Ferrier also added: “the industry cannot go on as it has over the past five years and will have to undergo structural change. With the issues in the Australian wine industry, combined with [the] global economic slow down, Australian Vintage has begun a comprehensive review of our brands, strategies, costs and assets to position the company for the new reality in the markets”.
– In early February 2009, Australian Vintage announced an eight per cent half year increase in sales and a write-down in the value of its assets of $120 million following the strategic review, blaming dramatic shifts in the valuation of every aspect of the wine industry, the oversupply of Australian wine grapes, the global economic slowdown and a heatwave that shrunk its summer harvests in South Australia.
– On 24 June 2009, the company reported a sales volume increase of 10 per cent and a 7 per cent rise in net dollar sales for the 2008-9 financial year. The company processed 163,000 tonnes in the 2009 harvest, down from 183,000 tonnes the previous year.
– Less than a week later, and two days before the end of the 2008-9 financial year, company director Chris Harris retired after serving the business for 15 years since his appointment as deputy chairman of Simeon Wines in 1994. Harris continued his directorship during the merger with Brian McGuigan Wines in 2002 and when the business changed its name from McGuigan Simeon Wines to Australian Vintage in 2008.
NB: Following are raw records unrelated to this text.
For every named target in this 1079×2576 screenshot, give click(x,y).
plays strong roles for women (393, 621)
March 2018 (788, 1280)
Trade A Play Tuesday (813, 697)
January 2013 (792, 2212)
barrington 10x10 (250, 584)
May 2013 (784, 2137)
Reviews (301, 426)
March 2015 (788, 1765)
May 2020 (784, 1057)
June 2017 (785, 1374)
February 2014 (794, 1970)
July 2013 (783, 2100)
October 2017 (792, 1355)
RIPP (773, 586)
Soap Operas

– In mid August 2009, Australian Vintage reported annual sales rose by nine per cent in the financial year ending 30 June 2009. AVG CEO Dane Hudson claimed sales were significantly ahead of the industry in both volume and value boasting that the McGuigan brand recorded 32 per cent growth in the UK. The company also reached an agreement to extend a debt facility after reducing debt from $169 million as at 31 December 2008 down to $145 million at the end of June this year.
– On 10 September 2009, Australian Vintage announced it has agreed to a settlement with Indage Vintners relating to proceedings resulting from the failure to purchase the Loxton Winery. As part of the settlement, Australian Vintage received a settlement amount that has been applied towards the purchase of wine from Thachi Wines – a subsidiary of Indage over and above the $6 million non-refundable deposit. Litigation in the Federal Court between the two companies has ceased with each party paying its own costs. Australian Vintage has retained the Loxton Winery and will continue to find alternative buyers.
– Over the last 18 months, Australian Vintage shares have fallen from $1.82 in May 2008, to 65 cents in late October 2008 and to 49 cents in late November 2008. In early February 2009, shares were trading at 36 cents and today (Nov 4) they are trading down 3 per cent to 31.5 cents.